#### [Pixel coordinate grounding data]
------------------------------------------------------------------------

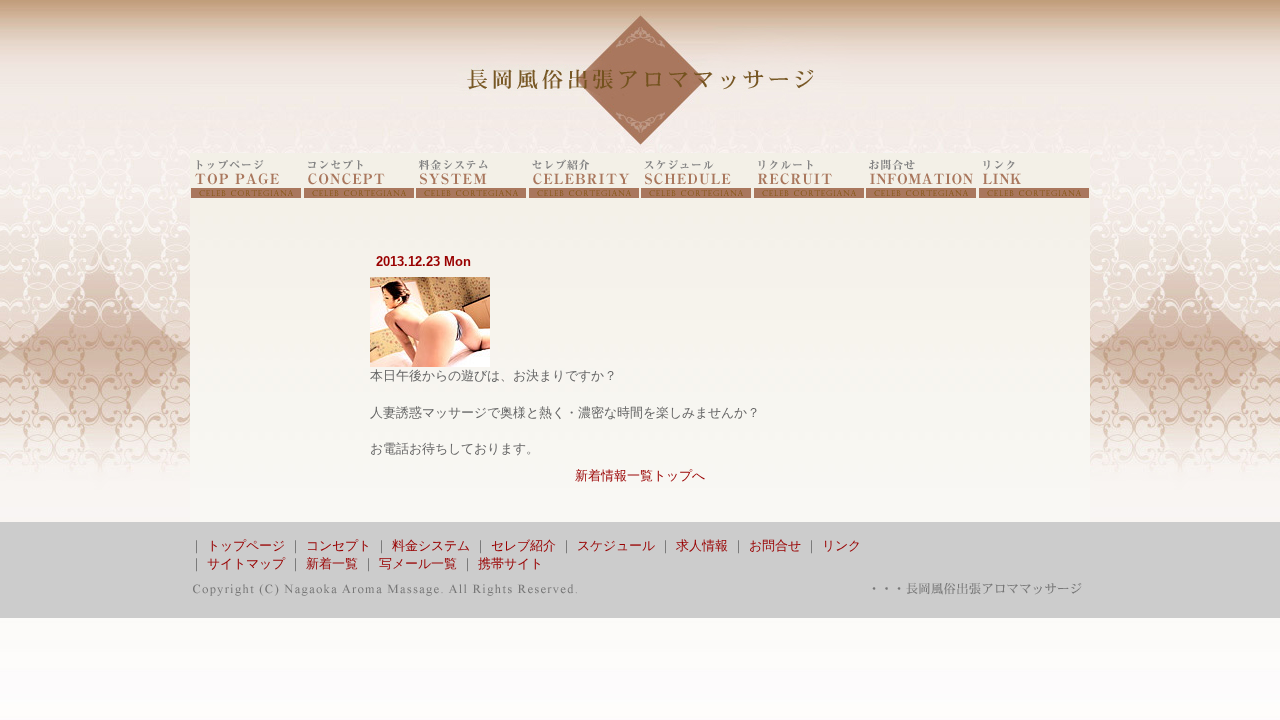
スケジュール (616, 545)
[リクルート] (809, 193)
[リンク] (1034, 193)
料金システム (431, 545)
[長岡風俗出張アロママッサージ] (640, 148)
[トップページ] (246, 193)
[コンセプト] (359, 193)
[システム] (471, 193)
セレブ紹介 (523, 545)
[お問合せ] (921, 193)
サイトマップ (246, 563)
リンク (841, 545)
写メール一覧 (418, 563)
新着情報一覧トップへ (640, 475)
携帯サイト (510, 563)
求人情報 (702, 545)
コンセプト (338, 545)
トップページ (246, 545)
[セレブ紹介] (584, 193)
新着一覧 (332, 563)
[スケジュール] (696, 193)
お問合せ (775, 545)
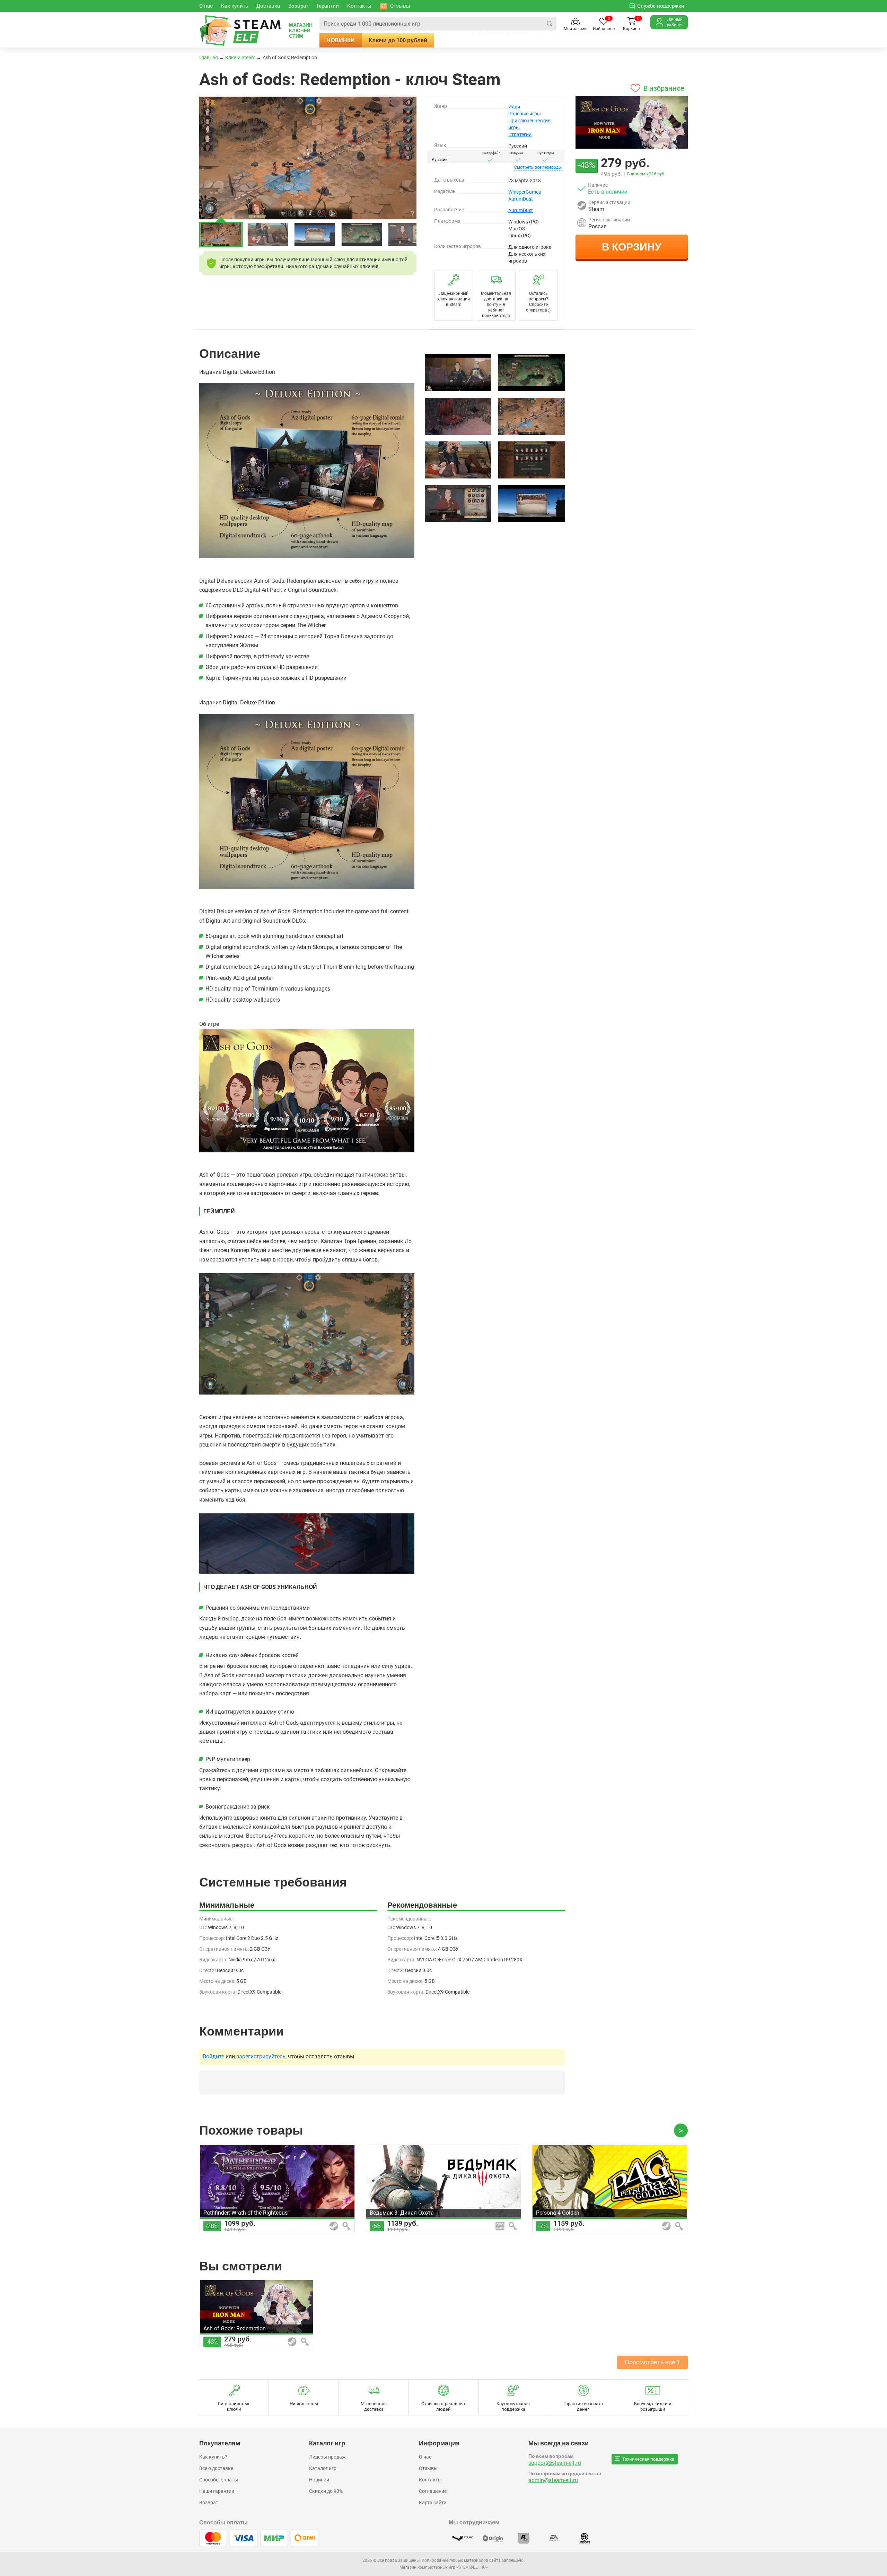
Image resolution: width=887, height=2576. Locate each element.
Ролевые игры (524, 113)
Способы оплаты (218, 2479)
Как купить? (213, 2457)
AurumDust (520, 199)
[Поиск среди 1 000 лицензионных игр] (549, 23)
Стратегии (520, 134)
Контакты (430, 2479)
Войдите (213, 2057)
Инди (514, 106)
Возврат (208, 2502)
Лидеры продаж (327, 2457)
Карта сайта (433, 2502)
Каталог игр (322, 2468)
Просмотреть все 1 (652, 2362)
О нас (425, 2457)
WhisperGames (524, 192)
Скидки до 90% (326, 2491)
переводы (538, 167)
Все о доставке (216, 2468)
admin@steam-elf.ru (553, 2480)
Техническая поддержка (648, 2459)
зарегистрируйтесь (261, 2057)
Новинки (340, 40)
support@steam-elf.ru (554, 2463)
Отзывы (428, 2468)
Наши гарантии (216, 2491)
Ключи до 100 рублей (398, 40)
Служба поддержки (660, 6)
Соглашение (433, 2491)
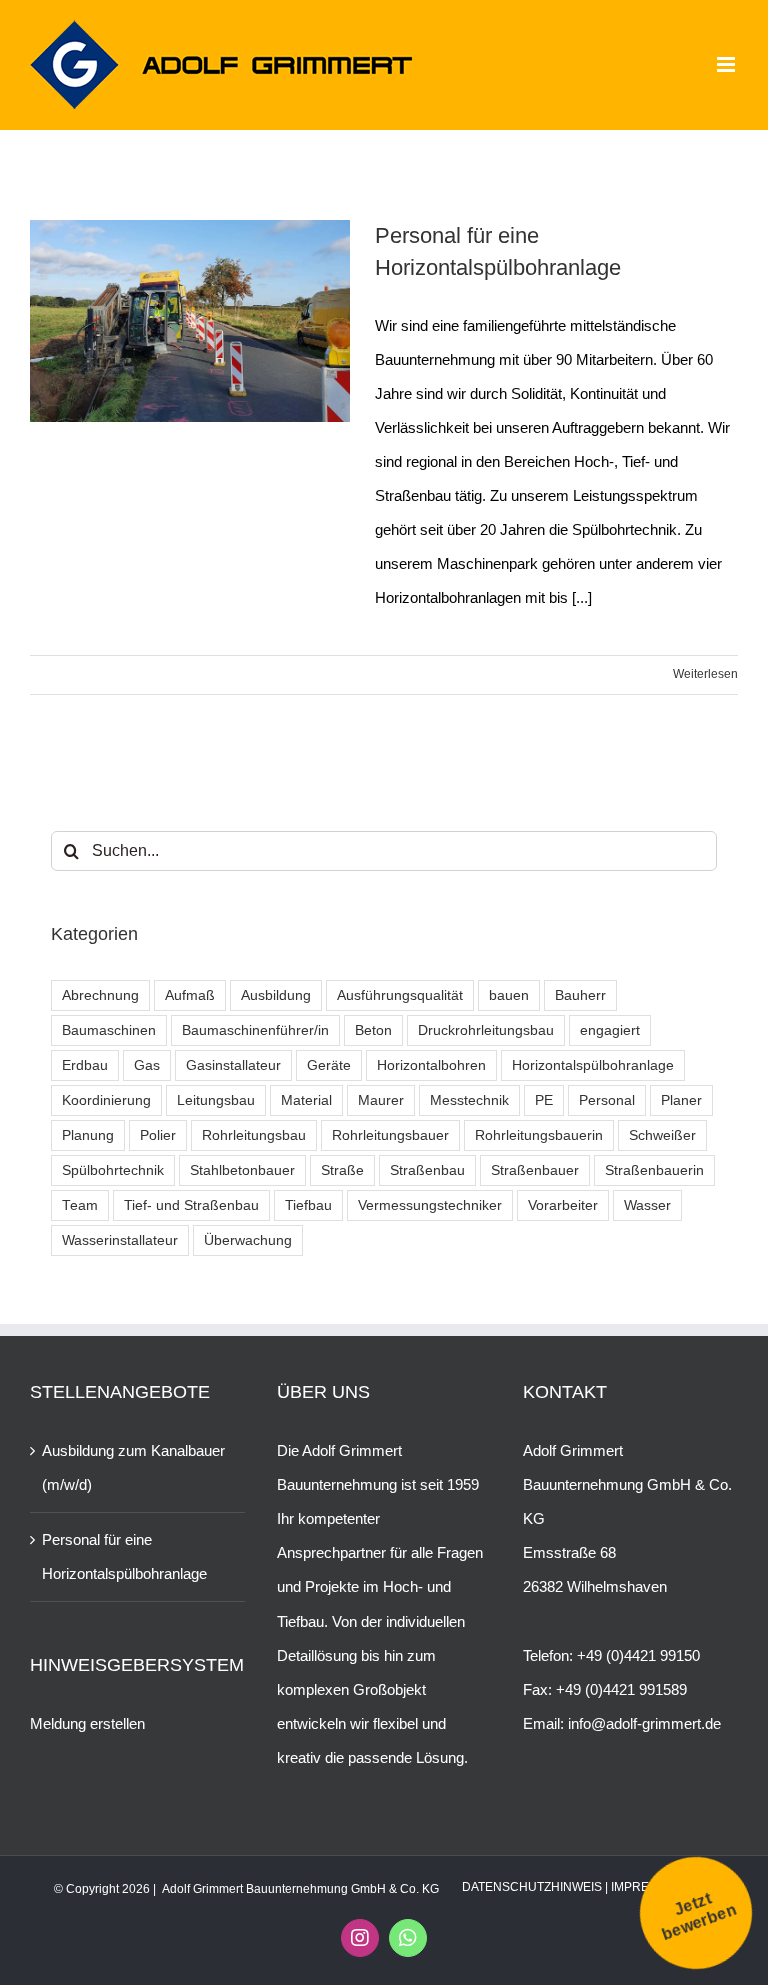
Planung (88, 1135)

------------------------------------------------------------------------

#### [INSTRUCTIONS TO FOLLOW]
Show the lines where the word "steam" appears in the entries.

#### [RESULT]
admin@steam-elf.ru (553, 2480)
support@steam-elf.ru (554, 2463)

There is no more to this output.